I’m pretty sure that one of the most neglected New Testament books is 2 Corinthians. I can understand why. It’s very personal. It appears to be very situation-specific. Sure, there are some glorious purple passages, but as a whole, it tends not to be a standard go-to preaching series in church life.
For all kinds of reasons, I think that is a great shame.
And it is certainly a great shame for pastors and church leaders. I’m not sure we’re allowed to have favourite parts, but a go-to section for me (let the reader understand!) is chapter 4. Paul, remember, is up against it in Corinth, even in his absence. The super-apostles look good, sound good and act good.
Paul, in comparison looks a bit, well, ordinary – especially as he is separated from them by a great distance. The epistle is his reasoned and passionate defence.
One of the reasons I love chapter 4 so much is that it shows Paul thinking aloud as he tackles three of the main reasons why he might be discouraged. It’s extraordinary that he might be discouraged – after all, the glory of the New Covenant ministry is beyond words, as he has just been explaining in chapter 3.
He knows that he cannot, therefore, lose heart (2 Cor. 4:1). And yet the chapter seems to outline three ways he might do so. It’s instructive for us – first as a way of identifying with the apostolic ministry and seeing how we might suffer in the same ways; secondly in helping us understand what the answers are.

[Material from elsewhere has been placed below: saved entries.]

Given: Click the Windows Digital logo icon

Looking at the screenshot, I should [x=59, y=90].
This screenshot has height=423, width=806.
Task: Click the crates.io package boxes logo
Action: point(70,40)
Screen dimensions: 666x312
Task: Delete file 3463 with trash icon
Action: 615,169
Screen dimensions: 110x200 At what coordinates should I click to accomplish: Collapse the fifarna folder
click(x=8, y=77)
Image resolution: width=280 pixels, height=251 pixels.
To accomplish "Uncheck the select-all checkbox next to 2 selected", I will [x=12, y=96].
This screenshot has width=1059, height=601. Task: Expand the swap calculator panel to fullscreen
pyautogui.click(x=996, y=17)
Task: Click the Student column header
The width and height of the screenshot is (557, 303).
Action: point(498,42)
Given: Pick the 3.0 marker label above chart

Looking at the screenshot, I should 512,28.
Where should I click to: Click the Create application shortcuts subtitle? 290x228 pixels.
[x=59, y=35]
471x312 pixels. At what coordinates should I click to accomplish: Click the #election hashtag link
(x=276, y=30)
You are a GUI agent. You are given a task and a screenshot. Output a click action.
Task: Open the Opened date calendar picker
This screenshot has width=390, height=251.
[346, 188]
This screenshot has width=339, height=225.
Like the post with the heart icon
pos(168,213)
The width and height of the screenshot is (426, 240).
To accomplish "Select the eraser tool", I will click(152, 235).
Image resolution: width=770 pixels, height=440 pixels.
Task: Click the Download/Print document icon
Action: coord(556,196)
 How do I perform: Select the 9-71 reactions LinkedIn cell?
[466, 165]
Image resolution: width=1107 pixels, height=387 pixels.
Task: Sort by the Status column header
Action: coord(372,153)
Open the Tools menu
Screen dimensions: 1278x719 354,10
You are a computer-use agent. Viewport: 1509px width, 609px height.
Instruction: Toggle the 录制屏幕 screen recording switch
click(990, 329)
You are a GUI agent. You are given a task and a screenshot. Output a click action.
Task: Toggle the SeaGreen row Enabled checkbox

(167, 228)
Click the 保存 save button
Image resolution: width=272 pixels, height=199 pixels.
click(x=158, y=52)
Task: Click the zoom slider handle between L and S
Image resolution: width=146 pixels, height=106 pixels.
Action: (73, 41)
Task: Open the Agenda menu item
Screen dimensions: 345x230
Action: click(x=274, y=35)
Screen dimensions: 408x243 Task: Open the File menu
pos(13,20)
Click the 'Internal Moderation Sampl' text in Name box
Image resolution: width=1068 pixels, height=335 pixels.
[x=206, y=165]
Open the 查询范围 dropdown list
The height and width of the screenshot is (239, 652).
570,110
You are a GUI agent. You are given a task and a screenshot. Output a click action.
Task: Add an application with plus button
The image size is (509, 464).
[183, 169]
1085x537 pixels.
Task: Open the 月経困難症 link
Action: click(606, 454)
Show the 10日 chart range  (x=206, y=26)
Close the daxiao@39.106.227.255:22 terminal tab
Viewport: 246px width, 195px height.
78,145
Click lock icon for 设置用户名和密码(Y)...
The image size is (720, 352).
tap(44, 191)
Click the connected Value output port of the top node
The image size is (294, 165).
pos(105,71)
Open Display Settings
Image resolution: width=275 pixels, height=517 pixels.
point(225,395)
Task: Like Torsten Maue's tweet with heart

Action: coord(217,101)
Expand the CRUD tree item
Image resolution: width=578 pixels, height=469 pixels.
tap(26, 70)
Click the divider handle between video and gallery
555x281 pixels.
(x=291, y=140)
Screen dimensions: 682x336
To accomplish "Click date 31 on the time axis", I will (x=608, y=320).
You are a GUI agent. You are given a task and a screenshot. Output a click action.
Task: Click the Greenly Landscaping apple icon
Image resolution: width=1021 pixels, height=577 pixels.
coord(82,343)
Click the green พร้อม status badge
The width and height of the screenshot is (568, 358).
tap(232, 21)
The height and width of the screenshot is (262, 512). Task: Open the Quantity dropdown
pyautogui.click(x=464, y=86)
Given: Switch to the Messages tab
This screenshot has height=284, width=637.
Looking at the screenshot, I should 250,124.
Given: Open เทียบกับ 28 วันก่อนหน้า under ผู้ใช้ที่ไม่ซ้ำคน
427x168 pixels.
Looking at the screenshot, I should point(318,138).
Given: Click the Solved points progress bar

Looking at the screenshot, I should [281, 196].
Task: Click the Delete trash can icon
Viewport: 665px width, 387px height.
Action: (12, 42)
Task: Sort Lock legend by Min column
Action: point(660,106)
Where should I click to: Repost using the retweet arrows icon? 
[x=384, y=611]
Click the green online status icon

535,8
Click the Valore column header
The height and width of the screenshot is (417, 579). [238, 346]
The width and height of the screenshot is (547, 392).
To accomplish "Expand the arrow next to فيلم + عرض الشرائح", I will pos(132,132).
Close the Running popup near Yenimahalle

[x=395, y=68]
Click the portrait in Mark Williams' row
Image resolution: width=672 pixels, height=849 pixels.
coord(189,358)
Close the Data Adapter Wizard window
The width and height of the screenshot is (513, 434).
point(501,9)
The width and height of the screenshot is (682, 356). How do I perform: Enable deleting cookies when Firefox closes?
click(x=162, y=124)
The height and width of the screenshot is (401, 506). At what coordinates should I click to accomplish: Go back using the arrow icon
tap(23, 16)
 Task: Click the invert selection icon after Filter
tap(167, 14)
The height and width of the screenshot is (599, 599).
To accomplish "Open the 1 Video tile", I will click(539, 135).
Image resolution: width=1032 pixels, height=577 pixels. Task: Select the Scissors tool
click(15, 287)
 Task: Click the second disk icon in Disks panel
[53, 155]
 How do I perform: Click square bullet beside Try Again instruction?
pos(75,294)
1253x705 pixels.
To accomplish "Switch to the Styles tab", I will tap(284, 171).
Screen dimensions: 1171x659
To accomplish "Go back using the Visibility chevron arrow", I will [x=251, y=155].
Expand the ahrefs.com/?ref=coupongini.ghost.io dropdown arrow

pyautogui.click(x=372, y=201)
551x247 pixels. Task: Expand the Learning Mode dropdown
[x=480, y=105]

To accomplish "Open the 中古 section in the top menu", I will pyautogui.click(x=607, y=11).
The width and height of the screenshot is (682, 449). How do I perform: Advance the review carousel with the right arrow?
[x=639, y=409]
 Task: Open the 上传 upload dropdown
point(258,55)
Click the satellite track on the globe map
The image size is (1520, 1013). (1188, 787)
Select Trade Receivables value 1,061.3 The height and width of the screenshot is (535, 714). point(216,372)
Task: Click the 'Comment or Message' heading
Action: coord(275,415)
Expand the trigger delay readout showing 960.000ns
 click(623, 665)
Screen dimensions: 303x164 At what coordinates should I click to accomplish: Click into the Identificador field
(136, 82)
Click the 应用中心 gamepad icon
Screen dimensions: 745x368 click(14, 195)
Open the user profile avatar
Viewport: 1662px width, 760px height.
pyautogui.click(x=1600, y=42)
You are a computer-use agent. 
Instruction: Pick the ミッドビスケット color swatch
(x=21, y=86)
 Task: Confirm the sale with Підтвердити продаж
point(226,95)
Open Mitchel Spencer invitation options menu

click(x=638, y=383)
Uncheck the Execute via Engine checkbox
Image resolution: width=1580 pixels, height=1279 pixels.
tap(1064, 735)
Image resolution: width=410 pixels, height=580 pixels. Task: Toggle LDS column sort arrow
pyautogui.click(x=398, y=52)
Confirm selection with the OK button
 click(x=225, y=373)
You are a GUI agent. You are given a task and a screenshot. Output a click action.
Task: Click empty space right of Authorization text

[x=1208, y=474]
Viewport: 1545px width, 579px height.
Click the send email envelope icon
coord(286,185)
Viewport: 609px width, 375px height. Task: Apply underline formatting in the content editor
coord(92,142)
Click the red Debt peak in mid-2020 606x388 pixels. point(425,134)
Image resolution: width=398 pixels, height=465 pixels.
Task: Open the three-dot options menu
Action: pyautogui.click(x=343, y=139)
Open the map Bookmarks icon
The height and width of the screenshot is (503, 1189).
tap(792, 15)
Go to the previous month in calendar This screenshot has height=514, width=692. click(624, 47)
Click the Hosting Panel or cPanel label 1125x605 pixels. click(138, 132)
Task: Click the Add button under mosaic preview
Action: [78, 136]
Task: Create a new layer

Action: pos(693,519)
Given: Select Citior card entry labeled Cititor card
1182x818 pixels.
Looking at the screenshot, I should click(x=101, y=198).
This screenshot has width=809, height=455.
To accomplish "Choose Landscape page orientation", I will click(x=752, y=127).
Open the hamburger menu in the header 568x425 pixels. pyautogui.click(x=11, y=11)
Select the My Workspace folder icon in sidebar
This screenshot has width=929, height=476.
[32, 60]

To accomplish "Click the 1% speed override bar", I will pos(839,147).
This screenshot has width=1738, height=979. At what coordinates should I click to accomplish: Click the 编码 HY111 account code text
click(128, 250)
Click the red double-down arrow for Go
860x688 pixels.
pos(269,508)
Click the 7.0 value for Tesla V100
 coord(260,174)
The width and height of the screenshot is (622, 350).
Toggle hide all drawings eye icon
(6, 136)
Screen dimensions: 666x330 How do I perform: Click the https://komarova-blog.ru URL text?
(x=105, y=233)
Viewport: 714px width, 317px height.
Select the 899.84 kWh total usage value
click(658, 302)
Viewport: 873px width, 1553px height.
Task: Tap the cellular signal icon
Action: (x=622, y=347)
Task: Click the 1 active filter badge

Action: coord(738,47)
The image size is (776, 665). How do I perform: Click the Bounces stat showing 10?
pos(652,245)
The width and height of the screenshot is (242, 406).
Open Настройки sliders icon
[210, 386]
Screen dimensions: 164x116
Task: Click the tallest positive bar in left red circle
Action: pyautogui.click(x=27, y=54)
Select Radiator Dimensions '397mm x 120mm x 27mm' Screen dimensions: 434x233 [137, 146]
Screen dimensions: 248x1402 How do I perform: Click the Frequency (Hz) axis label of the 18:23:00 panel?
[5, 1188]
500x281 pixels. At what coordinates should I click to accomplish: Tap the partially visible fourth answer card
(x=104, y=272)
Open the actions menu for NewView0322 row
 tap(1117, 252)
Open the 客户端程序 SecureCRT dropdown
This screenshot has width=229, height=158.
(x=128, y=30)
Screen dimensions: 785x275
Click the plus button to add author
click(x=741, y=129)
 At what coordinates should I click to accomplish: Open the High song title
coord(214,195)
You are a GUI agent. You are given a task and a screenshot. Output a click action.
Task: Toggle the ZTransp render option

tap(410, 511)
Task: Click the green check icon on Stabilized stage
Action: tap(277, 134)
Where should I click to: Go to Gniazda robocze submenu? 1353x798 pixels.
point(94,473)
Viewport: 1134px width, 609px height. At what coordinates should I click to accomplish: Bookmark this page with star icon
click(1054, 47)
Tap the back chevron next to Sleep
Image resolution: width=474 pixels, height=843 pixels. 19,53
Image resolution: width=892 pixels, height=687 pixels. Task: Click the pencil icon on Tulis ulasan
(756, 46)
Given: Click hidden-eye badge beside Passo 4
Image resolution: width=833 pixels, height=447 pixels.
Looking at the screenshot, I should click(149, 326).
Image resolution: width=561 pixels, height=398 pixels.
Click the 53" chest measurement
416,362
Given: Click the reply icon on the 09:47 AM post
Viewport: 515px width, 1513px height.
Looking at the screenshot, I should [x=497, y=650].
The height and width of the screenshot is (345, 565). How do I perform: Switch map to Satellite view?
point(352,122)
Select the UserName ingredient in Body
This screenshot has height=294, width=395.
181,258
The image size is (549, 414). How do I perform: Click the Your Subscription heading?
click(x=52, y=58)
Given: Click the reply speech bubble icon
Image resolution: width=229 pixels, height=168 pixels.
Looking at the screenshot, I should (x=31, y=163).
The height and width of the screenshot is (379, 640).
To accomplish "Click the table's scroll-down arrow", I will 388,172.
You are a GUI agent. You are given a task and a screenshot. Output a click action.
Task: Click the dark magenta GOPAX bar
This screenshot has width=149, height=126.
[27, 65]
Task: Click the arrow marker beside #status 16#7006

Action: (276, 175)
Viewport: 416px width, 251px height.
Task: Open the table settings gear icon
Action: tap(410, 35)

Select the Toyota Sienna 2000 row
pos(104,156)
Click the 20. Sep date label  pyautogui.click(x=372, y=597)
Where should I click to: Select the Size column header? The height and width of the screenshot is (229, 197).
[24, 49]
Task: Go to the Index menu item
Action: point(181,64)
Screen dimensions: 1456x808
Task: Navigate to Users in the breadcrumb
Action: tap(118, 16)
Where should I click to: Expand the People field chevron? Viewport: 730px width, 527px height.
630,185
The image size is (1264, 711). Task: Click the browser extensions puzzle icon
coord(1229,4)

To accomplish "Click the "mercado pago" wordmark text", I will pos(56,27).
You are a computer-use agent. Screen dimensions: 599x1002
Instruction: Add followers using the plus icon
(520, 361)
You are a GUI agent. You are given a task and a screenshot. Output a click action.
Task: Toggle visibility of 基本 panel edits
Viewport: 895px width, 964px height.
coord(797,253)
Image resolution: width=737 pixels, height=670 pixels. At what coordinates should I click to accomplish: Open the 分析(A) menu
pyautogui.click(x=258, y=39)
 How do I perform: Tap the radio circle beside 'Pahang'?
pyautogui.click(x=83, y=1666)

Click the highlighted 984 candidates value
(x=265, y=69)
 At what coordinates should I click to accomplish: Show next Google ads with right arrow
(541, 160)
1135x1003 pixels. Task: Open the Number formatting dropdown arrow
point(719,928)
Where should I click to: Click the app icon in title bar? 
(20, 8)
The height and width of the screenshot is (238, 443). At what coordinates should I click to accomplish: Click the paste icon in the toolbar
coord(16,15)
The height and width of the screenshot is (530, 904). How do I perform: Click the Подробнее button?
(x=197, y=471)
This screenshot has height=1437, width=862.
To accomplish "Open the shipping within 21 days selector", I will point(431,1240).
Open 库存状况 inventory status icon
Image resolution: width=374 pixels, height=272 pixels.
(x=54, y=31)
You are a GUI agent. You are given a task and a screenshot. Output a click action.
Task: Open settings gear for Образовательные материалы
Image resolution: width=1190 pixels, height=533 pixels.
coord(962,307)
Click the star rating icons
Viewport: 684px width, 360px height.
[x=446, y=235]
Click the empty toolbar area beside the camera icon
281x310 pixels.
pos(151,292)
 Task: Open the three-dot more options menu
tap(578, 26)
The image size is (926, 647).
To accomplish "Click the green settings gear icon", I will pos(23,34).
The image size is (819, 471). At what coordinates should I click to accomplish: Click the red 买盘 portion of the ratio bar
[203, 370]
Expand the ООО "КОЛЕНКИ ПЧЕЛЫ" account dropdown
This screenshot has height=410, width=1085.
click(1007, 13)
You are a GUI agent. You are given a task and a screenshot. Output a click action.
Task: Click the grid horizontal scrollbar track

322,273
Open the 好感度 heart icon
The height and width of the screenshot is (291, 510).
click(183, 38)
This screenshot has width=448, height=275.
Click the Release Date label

These are what I call ministry discouragements. What are they?
Not many get saved
The first discouragement is one of gospel fruitlessness in verses 1-6. It’s very easy to get discouraged when things don’t seem to happen. People don’t get saved. Christians don’t grow. And we feel blue and low as a result. These are the moments we are tempted to take a different path.
It seems, at one level at least, that this is precisely what Paul is talking about here. It’s almost certain that some of the so-called Super-Apostles were doing exactly the things that Paul renounces: deception, distortion and so on. Those tactics produce more apparent fruit and it would all look very impressive indeed.
But the reason that Paul does not embrace them is that he knows that his work is ultimately internal, not external. He is engaged in a spiritual battle with Satan and it’s only when God himself brings light that people will be changed (v5). That’s why Paul reminds himself of his own salvation story (and that of the Corinthians) in verse 6. We know that God does the saving, because he saved us. It is his work.
This is the answer to the discouragement of gospel fruitlessness. God saves. He always has and always will.
Christians don’t look very impressive
Given that the New Covenant ministry is so glorious, what is going on with Christians? In verses 7-12 they’re a pretty mean and miserable lot and – in case you hadn’t noticed – they suffer and die. Worse still, those to whom the message is entrusted can be the worst of the lot.
They’re less than impressive – sometimes they are unappealing too. I may think I’m the glorious exception, but the truth is most Monday mornings I think to myself ‘Who am I?’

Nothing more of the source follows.